The Tale of An Undocumented Worker

by Pa Rock
Citizen Journalist


Jose Antonio Vargas came to the United States from the Philippines at the age of twelve.  His mother packed him off to live with relatives, telling the boy that she would join him here shortly, but she never did.  Vargas graduated high school and college in the United States and went on to become a Pulitzer Prize-winning journalist whose by-line has appeared in many national publications.  All things considered, he has built an amazing career in journalism.

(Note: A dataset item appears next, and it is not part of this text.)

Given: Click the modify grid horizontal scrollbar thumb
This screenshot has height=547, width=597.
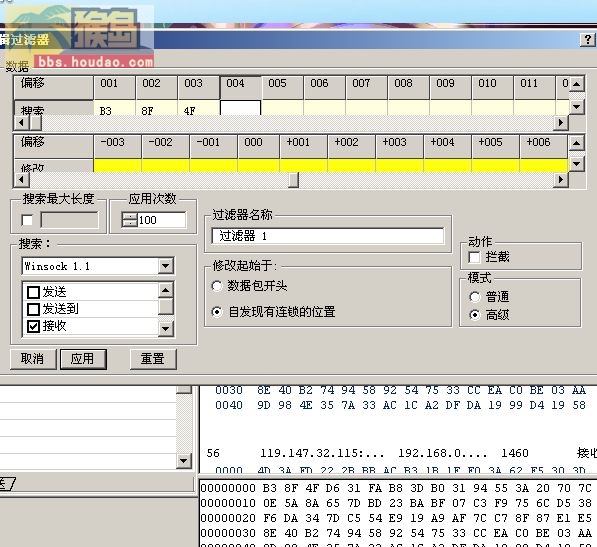Looking at the screenshot, I should coord(293,179).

But Jose Antonio Vargas has recently thrown caution to the wind and announced that he is an undocumented worker who is residing in the United States illegally.  He said that he did not realize that he was undocumented until the DMV told him that his Green Card was a fake.  Since learning that shocking tidbit, he has been forced to live in fear of being found out and deported.  Here is how he described that life:

"Over the past 14 years, I've graduated from high school and college and built a career as a journalist interviewing some of the most famous people in the country.  On the surface, I've created a good life.  I've lived the American dream. 
"But I am still an undocumented immigrant.  And that means living a different kind of reality.  It means going about my day in fear of being found out.  It means rarely trusting people, even those closest to me, with who I really am.  It means keeping my family photos in a shoebox rather than displaying them on shelves in my home, so friends don't ask about them.  It means reluctantly, even painfully, doing things I know are wrong and unlawful.  And it has meant relying on a sort of 21st-century underground railroad of supporters, people who took an interest in my future and took risks for me."
Jose Antonio Vargas is an American by any fair measure, and his case serves to poignantly illustrate just how ridiculous American immigration policy is at this time in our history.  America should be fighting to attract immigrants with the skills and ambition of Mr. Vargas, and we should be constantly striving to strengthen our country by enriching our cultural diversity and not limiting our national gene pool to angry whites of European descent.

Of course, if Mr. Vargas is deported we can always give his job to some deserving, red, white, and blue-blooded real American:  Billy Bob Beerbelly down in Bigfoot, Oklahoma, would love to have the job that Vargas has been hogging.  Billy Bob has read a newspaper - a couple of times - well, parts of a newspaper - and he was home-schooled by his parents, Buck and Babe Beerbelly, where he learned all about his ancestors raising dinosaurs and how we fought the wrong people in World War II.  Billy Bob really wants to work - when he's not tweaking!

Oh God, please step up and protect us from ourselves!